** Begin **

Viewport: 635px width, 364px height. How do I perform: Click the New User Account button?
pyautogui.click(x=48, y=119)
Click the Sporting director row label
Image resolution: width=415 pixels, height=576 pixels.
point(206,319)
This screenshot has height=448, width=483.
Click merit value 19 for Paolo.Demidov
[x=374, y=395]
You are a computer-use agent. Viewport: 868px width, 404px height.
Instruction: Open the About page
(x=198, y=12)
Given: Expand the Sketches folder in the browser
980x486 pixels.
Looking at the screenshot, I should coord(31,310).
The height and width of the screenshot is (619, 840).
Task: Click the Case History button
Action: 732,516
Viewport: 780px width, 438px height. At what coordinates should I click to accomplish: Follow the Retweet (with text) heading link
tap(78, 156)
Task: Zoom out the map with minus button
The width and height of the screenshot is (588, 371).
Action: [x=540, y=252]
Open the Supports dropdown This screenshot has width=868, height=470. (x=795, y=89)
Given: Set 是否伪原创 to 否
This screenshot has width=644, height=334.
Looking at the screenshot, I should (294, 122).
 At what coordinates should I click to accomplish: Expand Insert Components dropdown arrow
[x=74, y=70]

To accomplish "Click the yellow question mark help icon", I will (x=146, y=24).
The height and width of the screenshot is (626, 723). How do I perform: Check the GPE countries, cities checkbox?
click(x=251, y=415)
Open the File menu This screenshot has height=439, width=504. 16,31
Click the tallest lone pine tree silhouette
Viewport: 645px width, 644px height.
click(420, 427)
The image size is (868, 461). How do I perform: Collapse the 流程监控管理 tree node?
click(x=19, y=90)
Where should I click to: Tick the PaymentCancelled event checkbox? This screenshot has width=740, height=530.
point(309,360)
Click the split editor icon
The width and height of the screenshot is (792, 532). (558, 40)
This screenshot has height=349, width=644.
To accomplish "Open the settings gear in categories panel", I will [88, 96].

** End **

Exercise – Render the data above, from the line with "Where should I" through the end of the data, as a two-column CSV with the columns task and answer. Give one row per action to perform, with its wording and its answer each in a single quoted field and line breaks replaced by spaces.

Answer to the exercise –
task,answer
"Where should I click to: Tick the PaymentCancelled event checkbox? This screenshot has width=740, height=530.","point(309,360)"
"Click the split editor icon","The width and height of the screenshot is (792, 532). (558, 40)"
"This screenshot has height=349, width=644. To accomplish ""Open the settings gear in categories panel"",","I will [88, 96]."